Growing back after Australia’s 2019-2020 bushfires

Apr 7, 2022

Australian Bushfire Appeal Final Report

We all remember Australia’s bushfires in the summer of 2019-2020. They burned 20% of Australia’s forests and killed 34 people. The fires also destroyed almost 6,000 buildings, half of which were people’s homes. And almost 3 billion native animals were either killed or lost their habitats.

Around 80% of Australians were affected, either directly or indirectly.

Although that terrible disaster may seem a long time ago, given newer disasters such as COVID-19 and the NSW and Queensland floods of 2022, the effects of the fires will continue to be felt for many years to come.

In early 2020, ABM mounted an appeal for those affected by the bushfires, and $76,200 was raised.

ABM usually seeks funds from within Australia to support the work of partners overseas. However, on this occasion, the tables were turned.
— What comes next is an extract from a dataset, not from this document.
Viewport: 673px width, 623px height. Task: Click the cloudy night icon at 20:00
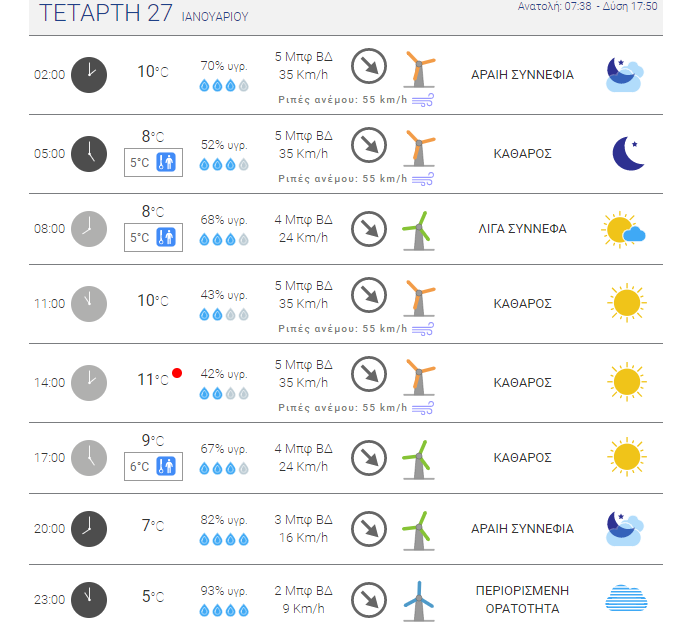coord(625,529)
ABM was delighted that its bushfire appeal received donations from Anglican church organisations in New Zealand, the Philippines, Canada, the United States, Vanuatu, the Solomon Islands, and Japan, as well as here in Australia.

This is how the funds were spent in bushfire-affected areas of Victoria, New South Wales and South Australia.
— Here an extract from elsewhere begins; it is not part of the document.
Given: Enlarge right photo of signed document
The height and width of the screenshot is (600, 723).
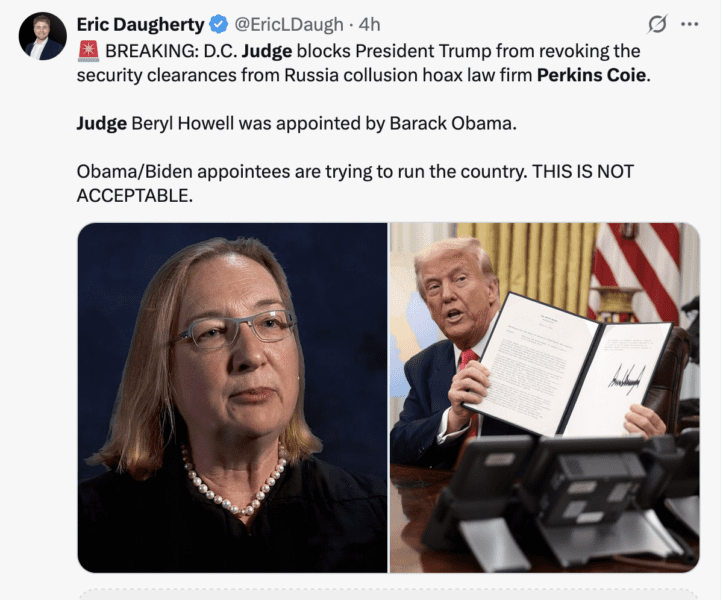Looking at the screenshot, I should click(545, 398).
In Victoria, Gippsland Diocese used the funds to help some farmers rebuild fences. The locations stretched from Clifton Creek as far east as Buchan and the Cann River area. The diocese focussed on farmers who missed out on assistance from other organisations. One family reported that the new fencing helped protect their sheep from wild dogs. Another farmer, an Indigenous woman, was assisted by local volunteers to rebuild a fence to stop her goats from wandering onto the nearby road.

In NSW, Anglicare used the funds for four projects. The local community rebuilt the orchard and vegetable garden at Quaama Public School. In Cobargo, a local branch of the Bega Valley Seed Savers network distributed 3,000 seedlings across Cobargo, Quaama and Bermagui. In Nerrigundah, Bodalla and Cobargo, Anglicare ran trauma healing and counselling sessions through Catholic Care. In Batlow and Tumbarumba, Anglicare distributed firewood to needy households.

In South Australia, Anglicare distributed pre-paid VISA cards and new clothes to people affected by the bushfires in the Adelaide Hills and on Kangaroo Island.

All this work in bushfire-affected communities took longer than expected, mainly due to COVID-19 restrictions on gatherings and travel. However, the work is a testimony to the resilience of community volunteers and the generosity of ABM’s supporters and overseas partners.

ABM thanks our supporters, our overseas partners, various Anglicares, Gipplsand Diocese and numerous volunteers for making these responses possible.